Experts know nothing of future Black Swans

TO SURVIVE and thrive in an uncertain world, you need to be familar with Black Swans. These refer to major disasters that no one, not even so-called experts, could have predicted.

The 21st Century has seen a deluge of Black Swans, from the September 11, 2000 destruction of New York’s World Trade Centre to the destruction and radiation leak at Japan’s Fukishima Daiichi nuclear power plant in March 2011.

The ongoing Black Swan is the Arab Spring that is still being played out in front of our eyes. It began with the police torture and suicide of a young man selling fruits by the roadside in Tunisia in December 2010, and resulted in the collapse of the decades-old murderous regimes in Tunisia, Egypt and Libya. It’s only a matter of time before the regimes in Yemen and Syria collapsed.

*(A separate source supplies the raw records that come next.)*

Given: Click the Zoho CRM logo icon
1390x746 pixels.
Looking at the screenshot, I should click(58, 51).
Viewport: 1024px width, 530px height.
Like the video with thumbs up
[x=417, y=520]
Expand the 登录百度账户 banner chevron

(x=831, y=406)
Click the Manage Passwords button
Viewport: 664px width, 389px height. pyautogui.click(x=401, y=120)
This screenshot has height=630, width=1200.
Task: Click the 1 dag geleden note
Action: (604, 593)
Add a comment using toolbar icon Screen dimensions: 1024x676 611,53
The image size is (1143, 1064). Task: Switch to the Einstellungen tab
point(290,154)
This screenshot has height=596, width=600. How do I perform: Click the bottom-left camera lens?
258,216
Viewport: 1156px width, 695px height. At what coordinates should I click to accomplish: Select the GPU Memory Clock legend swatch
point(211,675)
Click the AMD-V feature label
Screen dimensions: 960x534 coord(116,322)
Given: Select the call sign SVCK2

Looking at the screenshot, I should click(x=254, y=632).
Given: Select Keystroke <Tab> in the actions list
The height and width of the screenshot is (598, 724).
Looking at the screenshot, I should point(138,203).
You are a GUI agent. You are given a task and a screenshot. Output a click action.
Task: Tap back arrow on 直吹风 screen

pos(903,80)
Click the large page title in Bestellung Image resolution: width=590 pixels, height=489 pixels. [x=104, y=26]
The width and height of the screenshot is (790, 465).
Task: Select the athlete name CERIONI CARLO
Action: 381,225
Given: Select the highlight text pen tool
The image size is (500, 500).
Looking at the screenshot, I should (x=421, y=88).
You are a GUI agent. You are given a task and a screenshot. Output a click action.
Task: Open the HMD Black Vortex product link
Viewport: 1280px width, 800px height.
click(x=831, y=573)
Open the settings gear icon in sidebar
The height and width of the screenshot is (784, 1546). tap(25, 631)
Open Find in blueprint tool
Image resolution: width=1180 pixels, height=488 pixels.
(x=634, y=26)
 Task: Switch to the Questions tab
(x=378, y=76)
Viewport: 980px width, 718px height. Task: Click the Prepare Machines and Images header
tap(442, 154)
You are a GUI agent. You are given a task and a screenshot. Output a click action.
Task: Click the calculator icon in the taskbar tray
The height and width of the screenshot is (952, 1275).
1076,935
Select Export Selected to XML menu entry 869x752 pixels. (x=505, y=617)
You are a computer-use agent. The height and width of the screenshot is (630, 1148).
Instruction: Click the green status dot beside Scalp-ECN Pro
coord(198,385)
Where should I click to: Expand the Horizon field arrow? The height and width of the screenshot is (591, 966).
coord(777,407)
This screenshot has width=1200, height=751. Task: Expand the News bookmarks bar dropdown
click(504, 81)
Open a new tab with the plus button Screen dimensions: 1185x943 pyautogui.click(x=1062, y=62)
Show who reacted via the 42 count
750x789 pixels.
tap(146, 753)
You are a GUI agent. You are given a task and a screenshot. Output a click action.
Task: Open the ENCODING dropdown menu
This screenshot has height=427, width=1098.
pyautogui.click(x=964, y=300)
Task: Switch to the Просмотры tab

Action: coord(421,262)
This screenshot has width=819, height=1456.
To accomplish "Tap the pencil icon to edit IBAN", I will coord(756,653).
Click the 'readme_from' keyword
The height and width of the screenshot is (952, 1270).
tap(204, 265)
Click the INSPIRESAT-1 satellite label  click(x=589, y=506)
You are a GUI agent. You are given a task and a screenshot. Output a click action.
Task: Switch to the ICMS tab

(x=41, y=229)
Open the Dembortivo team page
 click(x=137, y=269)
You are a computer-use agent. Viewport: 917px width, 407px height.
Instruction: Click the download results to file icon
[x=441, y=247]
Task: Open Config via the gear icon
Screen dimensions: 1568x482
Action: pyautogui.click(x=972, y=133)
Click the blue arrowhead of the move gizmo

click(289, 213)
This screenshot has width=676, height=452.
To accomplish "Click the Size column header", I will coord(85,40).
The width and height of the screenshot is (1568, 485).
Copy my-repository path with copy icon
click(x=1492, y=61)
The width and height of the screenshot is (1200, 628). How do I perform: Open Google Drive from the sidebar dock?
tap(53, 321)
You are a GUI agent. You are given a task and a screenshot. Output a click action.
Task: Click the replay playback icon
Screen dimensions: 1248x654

Nassim Nicholas Taleb, the writer who first talked about Black Swans, explains the idea the New York Times (April 22, 2007):

What we call here a Black Swan is an event with the following three attributes. First, it is an outlier, as it lies outside the realm of regular expectations, because nothing in the past can convincingly point to its possibility. Second, it carries an extreme impact. Third, in spite of its outlier status, human nature makes us concoct explanations for its occurrence after the fact, making it explainable and predictable.

I stop and summarise the triplet: rarity, extreme impact, and retrospective (though not prospective) predictability. A small number of Black Swans explains almost everything in our world, from the success of ideas and religions, to the dynamics of historical events, to elements of our own personal lives.

In his book, The Black Swan, the Impact of the Highly Improbable, Taleb explains that in Europe in the early 17th Century, people saw and knew only swans that were white. No one then would have imagined that swans could also be black, until 1697 when they were discovered in Australia.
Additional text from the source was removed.